• FreeAdvice has a new Terms of Service and Privacy Policy, effective May 25, 2018.
    By continuing to use this site, you are consenting to our Terms of Service and use of cookies.

Corporation

Accident - Bankruptcy - Criminal Law / DUI - Business - Consumer - Employment - Family - Immigration - Real Estate - Tax - Traffic - Wills   Please click a topic or scroll down for more.

littlewomanish

Junior Member
What is the name of your state? Florida
Good morning,
I started a Domestic Corporation in June as a umbrella company. I now want to start a real estate investment company under this corporation. Should the real estate company be created as a LLC or Fictitious Name? Will I need to get another EIN for the real estate company or can I use the one I have for the Corporation? And how would the I be taxed having a Corporation as an umbrella company and then creating companies under it.
 


divgradcurl

Senior Member
littlewomanish said:
What is the name of your state? Florida
Good morning,
I started a Domestic Corporation in June as a umbrella company. I now want to start a real estate investment company under this corporation. Should the real estate company be created as a LLC or Fictitious Name? Will I need to get another EIN for the real estate company or can I use the one I have for the Corporation? And how would the I be taxed having a Corporation as an umbrella company and then creating companies under it.
The answer to most of these question will depend on all of the relevant facts of your situation.
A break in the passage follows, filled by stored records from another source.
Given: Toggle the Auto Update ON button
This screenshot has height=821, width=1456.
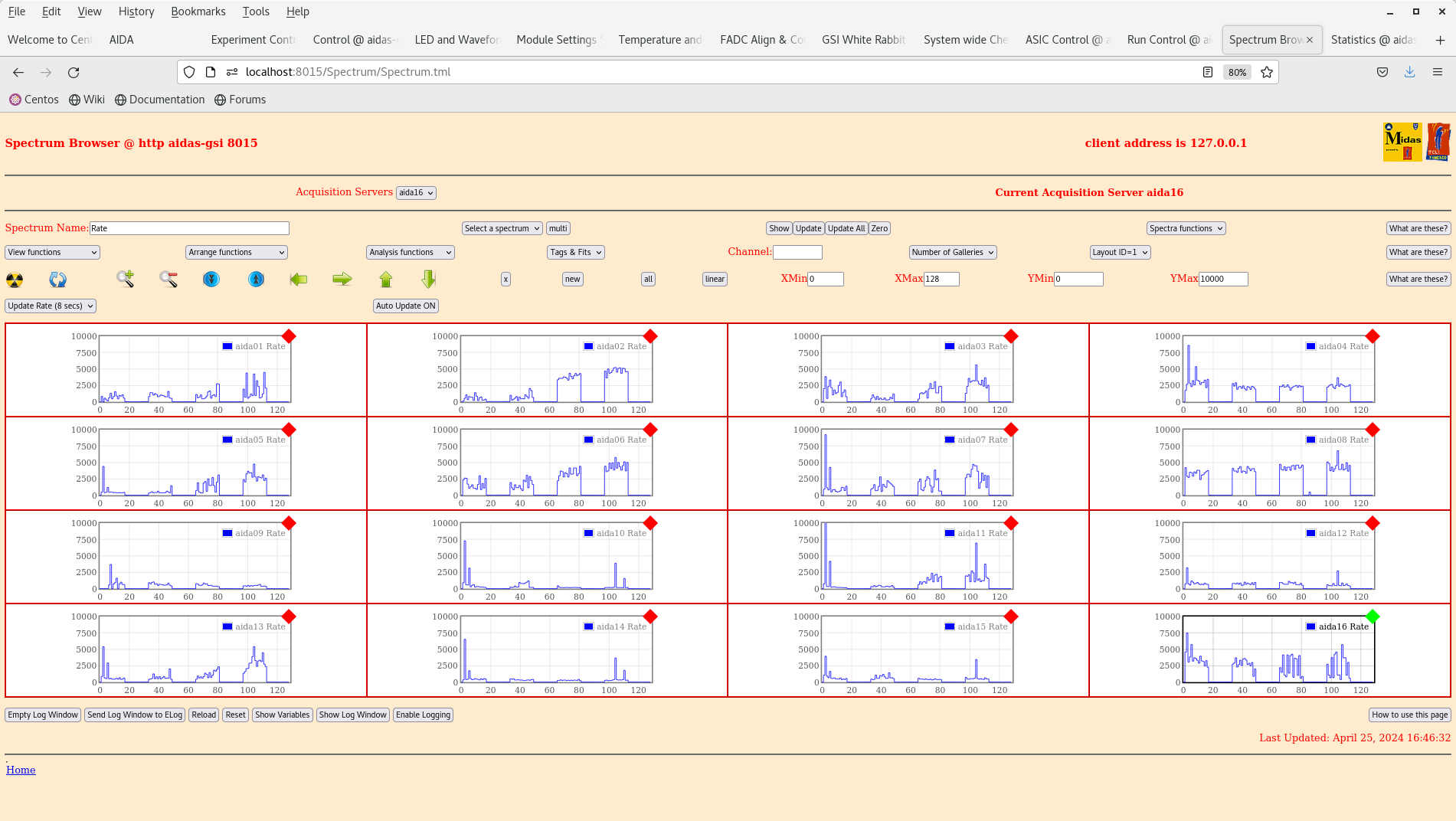Looking at the screenshot, I should tap(406, 306).
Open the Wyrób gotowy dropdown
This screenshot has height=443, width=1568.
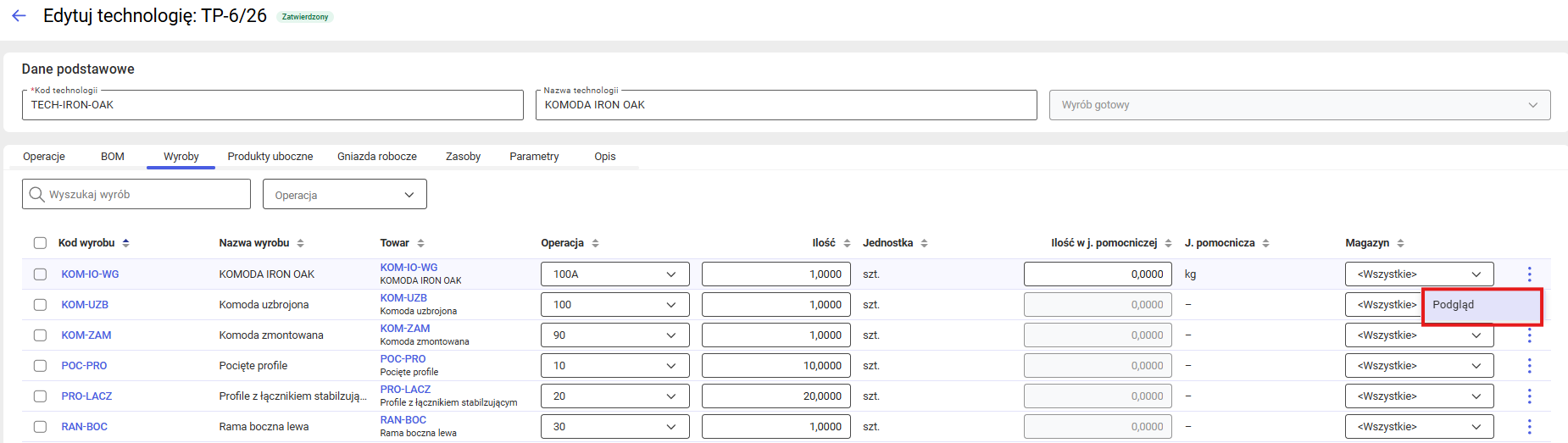point(1299,105)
Your best bet is to sit down with a local attorney, who can review your situation and advise you accordingly.
 

DStaub

Member
As the previous answer said, most of the questions you asked depend upon so many facts that you need to sit down with a lawyer familiar with the tax and liability consequence of the various alternative entities available. However, I can make two general observations:

1. People rarely choose to make investments in real estate through a regular (non-S corporation) because any gain ends up being taxed twice. Although partnerships, LPs and LLPs, as well as S corporations, allow pass-through treatment of gains, in my experience, once the fact are reviewed, the decision in most cases is to use a limited liability company (LLC).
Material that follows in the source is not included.